Satellite vs. fiberFor the near future, the TV industry will continue to look to the skies 7/30/2000 08:00:00 PM Eastern
Much has been said about the massive deployment of fiber-optic cable throughout North America. One would think that high anxiety would be the order of the day for satellite operators. Well, that's not the case-at least not yet.
"Economics do not change overnight. Even as we approach the upcoming satellite-replacement cycle in 2003 to 2006, I would be surprised if satellite-based multipoint distribution did not make sense," says Senior Vice President Jim Chiddix, chief technical officer of Time Warner Cable. "Besides, by that time, most of the major cable programmers will be locked in to new multiyear satellite contracts."
Chiddix stresses that, even with the new and more sophisticated cable architectures that have emerged in recent years, featuring a mix of super-headends and server-intensive distributed headends, the role of satellite technology has become even more vital to the cable industry. Chiddix says that satellite is well-suited for video-on-demand (VOD) servers in headends nationwide.
An excellent example of the point Chiddix makes in terms of satellite-based distribution of programming involves a request for proposal (RFP), which New York City-based pay-per-view service provider iNDemand circulated earlier this year to two dozen companies. According to Rob Jacobson, iNDemand's senior vice president for distribution and product development, the search is on for someone to supply a hybrid VOD/satellite distribution platform.
"We see the VOD platform as being quite different from our PPV services. It creates huge efficiencies for us, while it allows us to provide broad and diverse offerings. It also will help us to amortize our encoding costs, while we continue to mine new areas of PPV," says Jacobson.
INDemand has eight transponders that reach 1,800 headends around the country. The National Digital Television Center (NDTC) in Denver serves as iNDemand's uplink.
"A headend can receive up to 70 channels of our digital PPV content. Satellite gives us enormous range and flexibility," says Jacobson.

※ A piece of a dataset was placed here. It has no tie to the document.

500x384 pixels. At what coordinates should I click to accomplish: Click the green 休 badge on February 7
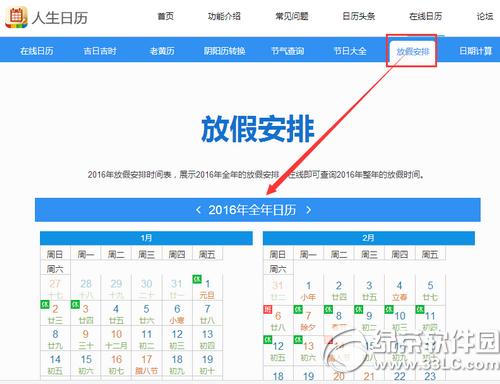click(x=298, y=309)
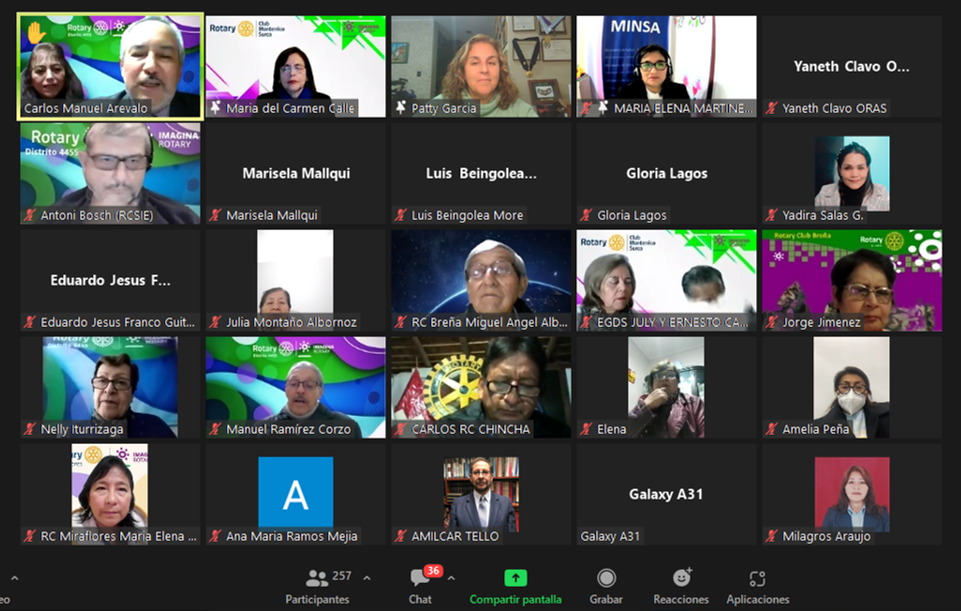
Task: Click muted microphone icon next to AMILCAR TELLO
Action: pos(400,536)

"You have this major investment in a satellite infrastructure and this huge bed of resources built around satellite distribution, which nobody is prepared to abandon. Some dynamic change has to occur to make it worth the cost to move to a terrestrial network," says Dick Tauber, CNN's vice president for satellites and circuits in Atlanta.
"Every time I get ready to buy satellite capacity, I compare the cost of fiber. While fiber is becoming more attractive, we cannot do the job that HBO requires only with fiber today," says Bob Zitter, senior vice president of technology operations at HBO Time Warner Entertainment.

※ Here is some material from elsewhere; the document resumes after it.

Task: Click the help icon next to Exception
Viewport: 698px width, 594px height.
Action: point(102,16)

Zitter says that, despite the fact that cable operators are continuing to tie their headends together with fiber at a brisk pace, local fiber connections remain too expensive, and, in many instances, adequate local fiber facilities simply do not exist.
Broadcasters face a similar set of circumstances. "Inter-city bandwidth is prolific. It is becoming a commodity," says Andrew G. Setos, FOX Television's senior vice president for broadcast operations and engineering in Los Angeles, who adds that making a fiber connection over the last mile remains a significant obstacle. "Terrestrial systems are beginning to show promise that they might be practical, but they are not there yet. Inbound is virtually all on the ground. This year, we are passing 50,000 TV hours inbound." Setos predicts that, three to five years out, "the economics on the ground will change dramatically for the better."
"Maybe fiber is ubiquitous in the top 40 markets, but that is certainly not true when you look out at the top 200 markets," says Larry Thaler, NBC's director of distribution projects. "And in the smaller markets in particular, no fiber solution appears imminent."
Thaler says that fiber is fine for sporting-event backhauls and digital transfers between facilities. Ron Gnidziejko, NBC's director of distribution technologies, points out that NBC is using a mix of 45-Mb/s satellite and fiber hops from Intelsat and AT & T for its upcoming Olympics coverage in Australia. However, as file transfers are becoming more routine, some may be misinformed about the trend.
"Fiber is not more data-intensive than satellite, and you can achieve significant savings in complexity if you just use the file-transfer process, regardless of the medium in question," Thaler says. "Among other things, using file transfers eliminates the need for people to be present at both ends of the transmission."
Along with Atlanta-based Video Networks Inc., NBC Newschannel in Charlotte, N.C., is routinely flowing a half-transponder's worth of data as files out to its affiliates.
And what about all the consolidation taking place in the cable industry?
"While the emergence of hybrid fiber-satellite networks constitutes an evolutionary shift," says Chiddix, "the consolidation of headends has been going on for years, and it has had no real impact on the satellite side whatsoever."